Niall Morris
- Birth name: Niall Edward Morris
- Date of birth: 8 August 1988 (age 36)
- Place of birth: Dublin, Ireland
- Height: 1.88 m (6 ft 2 in)
- Weight: 88 kg (13.9 st)
- School: Blackrock College

Rugby union career
- Position(s): Wing, Fullback

Amateur team(s)
- Years: Team / Apps / (Points)
- Blackrock College RFC /  / ()

Senior career
- Years: Team / Apps / (Points)
- 2009–11: Leinster / 8 / (15)
- 2011–16: Leicester Tigers / 75 / (85)
- 2016: Leinster / 0 / (0)
- Correct as of 24 May 2020

International career
- Years: Team / Apps / (Points)
- 2007: Ireland u19 / 4 / (5)
- 2008: Ireland u20 / 6 / (10)
- 2013: Emerging Ireland / 3 / (10)
- Correct as of February 2016

= Niall Morris (rugby union) =

Niall Edward Morris (born 8 August 1988) is a former Irish rugby union footballer who played wing or fullback for Leicester Tigers in the English Premiership.
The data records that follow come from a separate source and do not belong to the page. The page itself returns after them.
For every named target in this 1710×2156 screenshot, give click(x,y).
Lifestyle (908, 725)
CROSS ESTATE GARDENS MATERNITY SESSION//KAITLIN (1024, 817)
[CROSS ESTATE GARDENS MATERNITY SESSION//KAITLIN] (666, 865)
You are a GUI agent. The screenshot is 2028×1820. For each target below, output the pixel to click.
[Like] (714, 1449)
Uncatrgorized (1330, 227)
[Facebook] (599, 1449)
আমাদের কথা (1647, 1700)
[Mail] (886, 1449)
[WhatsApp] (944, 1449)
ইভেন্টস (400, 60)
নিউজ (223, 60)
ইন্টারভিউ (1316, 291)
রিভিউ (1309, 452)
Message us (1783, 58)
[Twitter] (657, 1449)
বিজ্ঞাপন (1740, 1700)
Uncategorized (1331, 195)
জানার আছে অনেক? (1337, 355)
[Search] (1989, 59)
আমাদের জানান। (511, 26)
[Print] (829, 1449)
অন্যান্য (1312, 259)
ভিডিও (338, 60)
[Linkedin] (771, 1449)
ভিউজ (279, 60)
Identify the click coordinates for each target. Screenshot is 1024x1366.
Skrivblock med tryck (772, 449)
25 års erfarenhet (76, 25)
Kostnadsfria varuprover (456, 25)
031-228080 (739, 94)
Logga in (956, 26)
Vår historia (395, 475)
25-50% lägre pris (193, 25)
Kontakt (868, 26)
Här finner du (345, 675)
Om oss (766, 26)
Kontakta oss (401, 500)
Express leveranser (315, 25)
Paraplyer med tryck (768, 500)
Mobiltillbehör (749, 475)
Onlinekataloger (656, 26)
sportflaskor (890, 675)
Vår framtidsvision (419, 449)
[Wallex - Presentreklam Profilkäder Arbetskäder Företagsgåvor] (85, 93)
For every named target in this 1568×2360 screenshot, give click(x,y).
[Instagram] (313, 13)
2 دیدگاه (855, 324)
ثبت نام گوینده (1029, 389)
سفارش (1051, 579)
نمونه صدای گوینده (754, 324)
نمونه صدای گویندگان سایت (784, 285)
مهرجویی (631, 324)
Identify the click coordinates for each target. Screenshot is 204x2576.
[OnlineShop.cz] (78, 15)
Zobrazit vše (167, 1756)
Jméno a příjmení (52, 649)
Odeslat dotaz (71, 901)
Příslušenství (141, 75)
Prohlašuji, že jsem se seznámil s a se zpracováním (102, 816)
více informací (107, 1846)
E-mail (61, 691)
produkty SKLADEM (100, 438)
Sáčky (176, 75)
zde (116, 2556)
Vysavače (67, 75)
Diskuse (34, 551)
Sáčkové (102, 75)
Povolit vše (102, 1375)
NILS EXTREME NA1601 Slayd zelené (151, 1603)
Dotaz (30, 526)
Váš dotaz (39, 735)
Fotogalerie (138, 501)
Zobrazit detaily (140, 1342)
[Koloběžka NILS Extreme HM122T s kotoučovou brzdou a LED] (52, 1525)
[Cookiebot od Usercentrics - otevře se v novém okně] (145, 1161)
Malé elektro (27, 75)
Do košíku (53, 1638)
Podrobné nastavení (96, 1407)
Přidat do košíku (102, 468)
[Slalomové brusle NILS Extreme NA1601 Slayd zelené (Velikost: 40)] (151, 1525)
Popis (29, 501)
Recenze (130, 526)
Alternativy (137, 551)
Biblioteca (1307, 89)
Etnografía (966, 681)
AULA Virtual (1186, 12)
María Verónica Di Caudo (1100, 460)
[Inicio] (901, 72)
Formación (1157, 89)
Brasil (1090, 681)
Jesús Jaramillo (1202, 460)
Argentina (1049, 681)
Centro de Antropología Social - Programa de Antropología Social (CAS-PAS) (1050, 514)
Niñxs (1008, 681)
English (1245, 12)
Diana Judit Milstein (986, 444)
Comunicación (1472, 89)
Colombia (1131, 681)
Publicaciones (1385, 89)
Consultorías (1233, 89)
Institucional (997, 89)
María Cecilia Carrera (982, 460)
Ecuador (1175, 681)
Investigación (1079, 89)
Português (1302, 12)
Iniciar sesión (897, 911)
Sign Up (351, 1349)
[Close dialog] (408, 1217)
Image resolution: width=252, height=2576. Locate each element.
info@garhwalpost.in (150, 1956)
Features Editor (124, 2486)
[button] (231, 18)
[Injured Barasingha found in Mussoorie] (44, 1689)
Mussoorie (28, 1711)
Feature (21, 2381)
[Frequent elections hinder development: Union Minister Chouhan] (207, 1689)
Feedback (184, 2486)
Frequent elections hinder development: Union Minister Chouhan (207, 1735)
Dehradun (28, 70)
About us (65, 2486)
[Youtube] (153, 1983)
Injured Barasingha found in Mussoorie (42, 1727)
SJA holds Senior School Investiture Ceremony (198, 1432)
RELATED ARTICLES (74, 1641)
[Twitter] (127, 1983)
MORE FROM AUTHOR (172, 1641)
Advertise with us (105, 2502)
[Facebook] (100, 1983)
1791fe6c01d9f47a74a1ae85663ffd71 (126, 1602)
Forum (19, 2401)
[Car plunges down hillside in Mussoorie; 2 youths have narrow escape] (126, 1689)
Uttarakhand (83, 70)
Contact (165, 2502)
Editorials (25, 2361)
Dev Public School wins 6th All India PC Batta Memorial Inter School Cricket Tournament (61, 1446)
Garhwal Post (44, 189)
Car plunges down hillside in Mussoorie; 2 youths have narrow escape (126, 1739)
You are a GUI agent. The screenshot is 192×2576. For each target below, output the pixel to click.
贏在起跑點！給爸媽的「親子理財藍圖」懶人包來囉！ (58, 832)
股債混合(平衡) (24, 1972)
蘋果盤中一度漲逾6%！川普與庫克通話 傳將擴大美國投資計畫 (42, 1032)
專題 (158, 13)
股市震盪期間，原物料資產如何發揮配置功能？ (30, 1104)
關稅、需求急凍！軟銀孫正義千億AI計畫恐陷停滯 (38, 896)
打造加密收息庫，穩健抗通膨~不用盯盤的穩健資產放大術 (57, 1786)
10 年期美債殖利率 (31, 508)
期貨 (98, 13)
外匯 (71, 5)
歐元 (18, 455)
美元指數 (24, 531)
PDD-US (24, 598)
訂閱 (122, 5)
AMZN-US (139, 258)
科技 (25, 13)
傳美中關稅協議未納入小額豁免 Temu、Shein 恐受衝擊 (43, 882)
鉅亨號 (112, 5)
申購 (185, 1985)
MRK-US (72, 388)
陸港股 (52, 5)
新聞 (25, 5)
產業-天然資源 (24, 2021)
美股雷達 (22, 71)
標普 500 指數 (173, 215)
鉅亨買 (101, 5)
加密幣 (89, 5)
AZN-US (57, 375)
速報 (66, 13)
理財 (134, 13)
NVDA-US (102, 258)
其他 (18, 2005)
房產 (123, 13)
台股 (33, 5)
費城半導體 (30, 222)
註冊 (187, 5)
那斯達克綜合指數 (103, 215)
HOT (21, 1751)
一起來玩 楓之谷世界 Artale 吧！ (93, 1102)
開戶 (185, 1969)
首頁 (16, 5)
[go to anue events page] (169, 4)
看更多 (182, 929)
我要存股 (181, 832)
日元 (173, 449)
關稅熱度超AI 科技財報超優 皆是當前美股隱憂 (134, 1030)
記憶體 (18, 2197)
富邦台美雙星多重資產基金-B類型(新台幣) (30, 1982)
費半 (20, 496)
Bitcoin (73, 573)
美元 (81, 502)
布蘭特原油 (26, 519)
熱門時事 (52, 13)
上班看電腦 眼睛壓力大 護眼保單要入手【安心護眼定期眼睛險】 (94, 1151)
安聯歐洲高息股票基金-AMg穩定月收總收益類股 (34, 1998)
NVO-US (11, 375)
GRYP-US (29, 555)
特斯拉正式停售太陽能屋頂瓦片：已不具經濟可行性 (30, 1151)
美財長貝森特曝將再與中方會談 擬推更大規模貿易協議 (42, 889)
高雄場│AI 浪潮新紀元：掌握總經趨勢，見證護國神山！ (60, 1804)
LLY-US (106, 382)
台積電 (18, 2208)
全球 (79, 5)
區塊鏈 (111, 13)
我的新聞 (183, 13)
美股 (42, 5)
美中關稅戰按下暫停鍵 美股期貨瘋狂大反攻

Morris played for Leinster Rugby on a development contract, appearing for the first team eight times.

He joined Leicester in the summer of 2011. While at Leicester he started the 2013 Premiership final and scored a try as they defeated Northampton Saints. It was revealed by Leicester Tigers, that Morris was out of contract at the end of the 2015/2016 season, and wasn't being offered a new one.

In September 2013 Morris was called up for a training camp with the senior Ireland squad.